University of Wisconsin: UW team among winners of Musk Foundation’s XPRIZE for Carbon Removal Student Competition
A team from the University of Wisconsin–Madison is one of the top winners in the $5 million XPRIZE for Carbon Removal Student Competition. The contest is kickstarting projects that could mitigate the impacts of climate change by removing carbon dioxide from the air, ground and oceans.
The UW–Madison team will receive $250,000 — the largest available award in the student competition — to fund further work on their plan to take carbon dioxide, the most common greenhouse gas, out of the air and seal it away where it can’t contribute to rising global temperatures.
“We are really excited about our technology, and it’s cool to be working on something that has the potential of scaling up in a big way and actually have an impact,” says team leader Keerthana Sreenivasan, a graduate student in civil and environmental engineering.
The prize announced today is part of the larger $100 million XPRIZE for Carbon Removal supported by the Musk Foundation, a nonprofit research foundation established by entrepreneur Elon Musk. The multiyear global competition is designed to fund early-stage carbon removal concepts and encourage teams to “build real systems that can make a measurable impact and scale to a gigaton level,” Musk says.
A gigaton is 1 billion tons. The United Nations says in 2019 alone, global emissions reached the equivalent of 59 gigatons of carbon dioxide.
With its new funding, the UW group can develop its project for future rounds of the competition.
“This is just the first step. We have great hopes for the next phase of the XPRIZE for Carbon Removal competition,” says Rob Anex, a professor of biological systems engineering who co-advises the team with Bu Wang, an assistant professor of civil and environmental engineering.
The team is developing a two-part system that consists of a direct air capture (DAC) unit that traps carbon dioxide from the air, plus a carbonization component that converts the captured CO2 into limestone particles. It’s an idea Anex and Wang have long discussed.
“Bu and I had been working on the basic concept for a while, and then XPRIZE for Carbon Removal came around, which is really about taking an idea and being able to turn it into an engineering system that works and scale that up,” says Anex. “Then we talked to some of our students, and they decided that they should come up with a team.”
Team member Seunghyeon Jung, a graduate student in biological systems engineering, has been focusing on building the team’s lab-scale DAC unit, which relies on specialized materials and a simple chemical reaction to capture CO2 from the atmosphere.
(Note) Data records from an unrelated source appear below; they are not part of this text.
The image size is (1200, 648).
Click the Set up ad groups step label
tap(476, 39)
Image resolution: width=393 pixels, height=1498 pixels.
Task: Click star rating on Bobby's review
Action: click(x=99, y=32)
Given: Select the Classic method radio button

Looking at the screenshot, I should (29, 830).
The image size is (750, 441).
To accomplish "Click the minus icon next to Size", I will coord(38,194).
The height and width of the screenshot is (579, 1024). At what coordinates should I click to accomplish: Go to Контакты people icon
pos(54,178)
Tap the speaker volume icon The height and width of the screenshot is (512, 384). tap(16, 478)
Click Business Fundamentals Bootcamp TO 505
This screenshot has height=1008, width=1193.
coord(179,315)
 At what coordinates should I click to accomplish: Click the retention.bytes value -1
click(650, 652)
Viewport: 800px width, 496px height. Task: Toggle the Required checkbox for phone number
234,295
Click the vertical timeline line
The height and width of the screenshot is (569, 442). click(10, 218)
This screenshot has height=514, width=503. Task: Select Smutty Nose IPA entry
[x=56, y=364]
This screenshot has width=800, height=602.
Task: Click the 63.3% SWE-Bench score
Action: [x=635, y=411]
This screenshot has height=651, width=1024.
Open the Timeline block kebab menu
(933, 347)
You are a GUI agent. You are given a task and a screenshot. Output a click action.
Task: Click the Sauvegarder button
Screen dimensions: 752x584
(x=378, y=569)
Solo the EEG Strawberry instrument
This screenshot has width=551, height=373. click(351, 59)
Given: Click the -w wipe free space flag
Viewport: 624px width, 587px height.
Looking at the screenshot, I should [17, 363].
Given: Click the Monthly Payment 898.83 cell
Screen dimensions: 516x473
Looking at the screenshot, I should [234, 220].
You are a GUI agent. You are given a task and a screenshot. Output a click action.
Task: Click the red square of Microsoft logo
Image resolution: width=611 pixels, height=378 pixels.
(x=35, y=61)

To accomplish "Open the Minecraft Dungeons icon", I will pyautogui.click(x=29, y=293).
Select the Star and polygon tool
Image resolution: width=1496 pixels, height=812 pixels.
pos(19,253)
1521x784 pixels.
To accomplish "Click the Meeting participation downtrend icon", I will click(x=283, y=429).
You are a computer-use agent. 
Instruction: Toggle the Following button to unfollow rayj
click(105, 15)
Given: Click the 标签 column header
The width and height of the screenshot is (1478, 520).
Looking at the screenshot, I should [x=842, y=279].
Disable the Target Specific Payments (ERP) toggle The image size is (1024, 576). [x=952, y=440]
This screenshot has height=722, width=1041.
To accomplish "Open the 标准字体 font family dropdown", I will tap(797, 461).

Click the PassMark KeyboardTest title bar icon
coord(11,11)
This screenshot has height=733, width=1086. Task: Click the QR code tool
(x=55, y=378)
“We flow a hydroxide solution over the packing material while blowing air over the surface in a horizontal way,” says Jung. “The chemical reaction on the surface captures carbon in the form of carbonate ions.”
From there, the carbonate solution goes into the carbonization component, where it is combined with ash or slag, byproducts of industrial furnaces like those in coal-fired power plants or steel mills. What comes out is a carbonated powder that includes fine limestone and activated silica particles, which can be used in construction to replace cement. A hydroxide byproduct of the limestone-forming step is recycled back into the DAC unit to capture more carbon dioxide.
“In essence, we’re converting carbon dioxide from the air into carbonate minerals that can be upcycled into construction materials, all under ambient conditions,” says Wang, who holds a patent related to the carbonization part of the system.
The DAC unit resides in Anex’s lab in the Wisconsin Energy Institute on the UW–Madison campus, while the carbonization component is housed in Wang’s College of Engineering lab, which means shuffling reaction products back and forth between buildings. It won’t always be that way. The plan is to combine the parts, hooking them together to close the loop.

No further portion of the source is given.